In the listing below, find each line holding "computer" and copy it.
-=-=-=-=-
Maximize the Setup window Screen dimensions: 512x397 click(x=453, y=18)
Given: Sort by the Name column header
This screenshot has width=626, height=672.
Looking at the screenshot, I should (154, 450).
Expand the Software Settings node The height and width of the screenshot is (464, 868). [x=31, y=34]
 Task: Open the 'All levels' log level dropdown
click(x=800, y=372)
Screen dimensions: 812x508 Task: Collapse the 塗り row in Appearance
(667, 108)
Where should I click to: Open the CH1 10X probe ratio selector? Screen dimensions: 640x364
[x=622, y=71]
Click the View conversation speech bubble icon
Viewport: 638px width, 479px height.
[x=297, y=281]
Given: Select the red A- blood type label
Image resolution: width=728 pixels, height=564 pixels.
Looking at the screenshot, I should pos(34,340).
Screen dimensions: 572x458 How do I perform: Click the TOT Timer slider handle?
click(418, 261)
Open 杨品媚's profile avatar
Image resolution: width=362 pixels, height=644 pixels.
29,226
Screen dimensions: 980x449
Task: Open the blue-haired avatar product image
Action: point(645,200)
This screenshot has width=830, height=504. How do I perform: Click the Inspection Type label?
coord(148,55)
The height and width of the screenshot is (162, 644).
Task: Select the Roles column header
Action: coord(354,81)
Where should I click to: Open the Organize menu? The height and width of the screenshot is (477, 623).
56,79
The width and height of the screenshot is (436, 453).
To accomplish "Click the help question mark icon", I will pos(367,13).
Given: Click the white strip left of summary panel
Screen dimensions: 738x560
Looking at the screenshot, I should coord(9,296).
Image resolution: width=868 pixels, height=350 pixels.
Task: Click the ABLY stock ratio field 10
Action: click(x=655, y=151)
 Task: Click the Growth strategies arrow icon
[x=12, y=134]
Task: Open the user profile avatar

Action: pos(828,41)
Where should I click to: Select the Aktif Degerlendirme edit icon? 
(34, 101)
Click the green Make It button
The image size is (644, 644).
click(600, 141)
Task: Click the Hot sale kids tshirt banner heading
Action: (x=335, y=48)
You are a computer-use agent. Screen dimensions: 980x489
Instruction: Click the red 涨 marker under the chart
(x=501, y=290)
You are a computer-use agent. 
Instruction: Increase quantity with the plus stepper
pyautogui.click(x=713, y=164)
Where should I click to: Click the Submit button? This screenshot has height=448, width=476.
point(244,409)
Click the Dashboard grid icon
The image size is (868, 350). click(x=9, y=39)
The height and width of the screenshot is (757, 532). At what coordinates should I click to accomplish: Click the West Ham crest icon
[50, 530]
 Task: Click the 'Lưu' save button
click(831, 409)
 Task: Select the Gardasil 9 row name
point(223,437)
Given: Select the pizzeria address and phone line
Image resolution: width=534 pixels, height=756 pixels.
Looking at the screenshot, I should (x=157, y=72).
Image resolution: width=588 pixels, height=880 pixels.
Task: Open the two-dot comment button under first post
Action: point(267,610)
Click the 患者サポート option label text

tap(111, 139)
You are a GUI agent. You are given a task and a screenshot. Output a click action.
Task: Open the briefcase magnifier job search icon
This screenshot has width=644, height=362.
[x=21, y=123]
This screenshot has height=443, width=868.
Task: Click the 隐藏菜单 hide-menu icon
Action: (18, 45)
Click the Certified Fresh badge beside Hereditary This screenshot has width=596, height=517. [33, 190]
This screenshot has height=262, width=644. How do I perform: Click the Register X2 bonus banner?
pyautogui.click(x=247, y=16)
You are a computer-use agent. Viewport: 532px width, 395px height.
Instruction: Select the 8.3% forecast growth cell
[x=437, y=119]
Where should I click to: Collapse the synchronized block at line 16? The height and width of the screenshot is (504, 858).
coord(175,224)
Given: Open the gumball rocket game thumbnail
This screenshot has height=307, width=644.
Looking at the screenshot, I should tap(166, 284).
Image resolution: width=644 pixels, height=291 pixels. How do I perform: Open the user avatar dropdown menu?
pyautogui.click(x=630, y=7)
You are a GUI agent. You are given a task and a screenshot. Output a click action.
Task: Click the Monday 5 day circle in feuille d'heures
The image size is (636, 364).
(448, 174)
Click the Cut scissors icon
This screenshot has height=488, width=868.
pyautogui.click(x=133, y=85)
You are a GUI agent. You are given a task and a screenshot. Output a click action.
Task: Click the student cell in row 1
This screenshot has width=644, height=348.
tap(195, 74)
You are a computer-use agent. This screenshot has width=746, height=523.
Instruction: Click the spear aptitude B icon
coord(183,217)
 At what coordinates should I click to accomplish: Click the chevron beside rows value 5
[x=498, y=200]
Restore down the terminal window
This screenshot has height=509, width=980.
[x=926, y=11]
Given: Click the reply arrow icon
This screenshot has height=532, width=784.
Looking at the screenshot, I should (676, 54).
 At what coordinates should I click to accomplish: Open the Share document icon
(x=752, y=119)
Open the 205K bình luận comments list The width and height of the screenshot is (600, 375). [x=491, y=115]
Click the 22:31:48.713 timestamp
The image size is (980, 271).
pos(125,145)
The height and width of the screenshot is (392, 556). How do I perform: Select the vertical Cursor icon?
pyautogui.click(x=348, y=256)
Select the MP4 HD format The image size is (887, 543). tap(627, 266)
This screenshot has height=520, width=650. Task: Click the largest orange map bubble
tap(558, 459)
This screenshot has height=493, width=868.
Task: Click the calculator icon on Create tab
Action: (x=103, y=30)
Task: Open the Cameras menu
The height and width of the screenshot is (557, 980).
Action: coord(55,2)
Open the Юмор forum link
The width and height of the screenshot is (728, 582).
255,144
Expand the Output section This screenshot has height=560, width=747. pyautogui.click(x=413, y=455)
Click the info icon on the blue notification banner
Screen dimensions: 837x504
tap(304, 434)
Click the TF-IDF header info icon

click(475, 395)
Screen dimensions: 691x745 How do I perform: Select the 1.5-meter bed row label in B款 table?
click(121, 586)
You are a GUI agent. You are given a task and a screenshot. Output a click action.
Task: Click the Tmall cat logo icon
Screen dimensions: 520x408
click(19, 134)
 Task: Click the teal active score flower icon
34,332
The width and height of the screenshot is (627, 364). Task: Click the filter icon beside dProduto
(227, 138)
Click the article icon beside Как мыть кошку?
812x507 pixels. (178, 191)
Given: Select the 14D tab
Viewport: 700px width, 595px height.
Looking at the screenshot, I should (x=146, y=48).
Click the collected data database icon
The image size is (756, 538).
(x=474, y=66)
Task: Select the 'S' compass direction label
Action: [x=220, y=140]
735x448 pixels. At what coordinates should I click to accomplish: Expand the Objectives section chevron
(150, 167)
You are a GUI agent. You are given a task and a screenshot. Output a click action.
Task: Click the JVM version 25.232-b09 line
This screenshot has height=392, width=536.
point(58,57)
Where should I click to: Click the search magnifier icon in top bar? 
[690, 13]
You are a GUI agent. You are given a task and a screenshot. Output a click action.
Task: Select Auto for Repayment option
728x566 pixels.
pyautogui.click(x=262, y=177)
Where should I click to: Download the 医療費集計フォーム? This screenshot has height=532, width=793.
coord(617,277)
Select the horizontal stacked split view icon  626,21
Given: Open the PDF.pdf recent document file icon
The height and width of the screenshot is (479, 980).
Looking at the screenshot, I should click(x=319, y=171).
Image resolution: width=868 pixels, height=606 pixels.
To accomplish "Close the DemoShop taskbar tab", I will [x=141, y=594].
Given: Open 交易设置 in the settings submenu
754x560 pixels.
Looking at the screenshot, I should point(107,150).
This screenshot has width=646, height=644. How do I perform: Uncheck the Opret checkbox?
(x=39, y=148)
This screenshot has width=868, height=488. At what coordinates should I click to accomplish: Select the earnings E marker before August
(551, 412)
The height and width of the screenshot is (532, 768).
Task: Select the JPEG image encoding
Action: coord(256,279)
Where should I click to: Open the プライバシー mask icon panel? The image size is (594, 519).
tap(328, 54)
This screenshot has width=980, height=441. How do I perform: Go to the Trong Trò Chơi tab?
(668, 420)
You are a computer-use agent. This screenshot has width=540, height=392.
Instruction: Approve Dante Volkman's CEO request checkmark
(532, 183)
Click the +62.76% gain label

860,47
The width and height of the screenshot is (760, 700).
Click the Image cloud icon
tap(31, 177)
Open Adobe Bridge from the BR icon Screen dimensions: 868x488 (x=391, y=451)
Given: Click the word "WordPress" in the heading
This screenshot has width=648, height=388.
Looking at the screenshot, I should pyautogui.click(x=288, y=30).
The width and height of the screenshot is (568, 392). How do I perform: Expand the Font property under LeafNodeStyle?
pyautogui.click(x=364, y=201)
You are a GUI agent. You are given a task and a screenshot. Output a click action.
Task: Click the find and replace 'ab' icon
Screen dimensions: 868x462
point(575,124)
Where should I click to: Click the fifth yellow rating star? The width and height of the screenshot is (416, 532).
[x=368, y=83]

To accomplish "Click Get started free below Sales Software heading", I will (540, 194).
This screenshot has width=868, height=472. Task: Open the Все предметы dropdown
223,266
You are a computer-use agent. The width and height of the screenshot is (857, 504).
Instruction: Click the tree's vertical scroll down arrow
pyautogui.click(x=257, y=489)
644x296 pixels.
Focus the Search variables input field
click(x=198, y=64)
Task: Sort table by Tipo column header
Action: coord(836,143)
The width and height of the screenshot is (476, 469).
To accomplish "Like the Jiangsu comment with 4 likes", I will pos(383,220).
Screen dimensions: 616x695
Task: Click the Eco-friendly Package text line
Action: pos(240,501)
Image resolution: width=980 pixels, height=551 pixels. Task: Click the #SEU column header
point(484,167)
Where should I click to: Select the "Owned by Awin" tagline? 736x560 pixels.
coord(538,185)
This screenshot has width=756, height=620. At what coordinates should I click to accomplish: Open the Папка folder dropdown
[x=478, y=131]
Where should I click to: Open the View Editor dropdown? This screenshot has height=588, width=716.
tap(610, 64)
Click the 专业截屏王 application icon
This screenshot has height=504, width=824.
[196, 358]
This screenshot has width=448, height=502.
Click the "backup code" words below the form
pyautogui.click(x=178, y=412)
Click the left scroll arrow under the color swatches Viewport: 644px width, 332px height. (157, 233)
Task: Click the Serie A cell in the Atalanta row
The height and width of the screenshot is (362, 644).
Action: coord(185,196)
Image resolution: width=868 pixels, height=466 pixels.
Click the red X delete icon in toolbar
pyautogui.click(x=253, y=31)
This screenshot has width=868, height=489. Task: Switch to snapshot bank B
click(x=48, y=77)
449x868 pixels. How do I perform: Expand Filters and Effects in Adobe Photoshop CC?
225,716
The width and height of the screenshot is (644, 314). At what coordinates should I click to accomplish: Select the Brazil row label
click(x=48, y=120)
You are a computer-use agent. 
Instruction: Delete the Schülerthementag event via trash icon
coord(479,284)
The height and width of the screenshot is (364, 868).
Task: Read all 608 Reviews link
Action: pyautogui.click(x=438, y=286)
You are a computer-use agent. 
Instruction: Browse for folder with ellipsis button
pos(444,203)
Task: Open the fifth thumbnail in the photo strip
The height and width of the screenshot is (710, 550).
-=-=-=-=-
* Response to this exercise:
You are a computer-use agent. Screen dimensions: 980x489
You are a computer-use agent. 
You are a computer-use agent. Viewport: 532px width, 395px height.
You are a computer-use agent. This screenshot has width=746, height=523.
You are a computer-use agent. This screenshot has width=540, height=392.
You are a computer-use agent. The width and height of the screenshot is (857, 504).
You are a computer-use agent. 
You are a computer-use agent. 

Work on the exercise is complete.